Copy out the line that contains "You are a computer-use" and the lines after it through the final one in the entries below, exactly, with no other lines.

──────── Data under study

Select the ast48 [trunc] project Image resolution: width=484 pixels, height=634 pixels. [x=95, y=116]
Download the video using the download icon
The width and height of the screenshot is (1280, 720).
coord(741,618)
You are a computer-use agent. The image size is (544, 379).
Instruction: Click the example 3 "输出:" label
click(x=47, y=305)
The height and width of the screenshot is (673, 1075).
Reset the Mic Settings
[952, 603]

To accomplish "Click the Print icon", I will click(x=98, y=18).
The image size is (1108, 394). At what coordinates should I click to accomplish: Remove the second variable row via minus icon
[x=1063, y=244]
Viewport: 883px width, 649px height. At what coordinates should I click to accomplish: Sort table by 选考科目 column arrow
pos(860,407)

────────────────

Solution —
You are a computer-use agent. The image size is (544, 379).
Instruction: Click the example 3 "输出:" label
click(x=47, y=305)
The height and width of the screenshot is (673, 1075).
Reset the Mic Settings
[952, 603]

To accomplish "Click the Print icon", I will click(x=98, y=18).
The image size is (1108, 394). At what coordinates should I click to accomplish: Remove the second variable row via minus icon
[x=1063, y=244]
Viewport: 883px width, 649px height. At what coordinates should I click to accomplish: Sort table by 选考科目 column arrow
pos(860,407)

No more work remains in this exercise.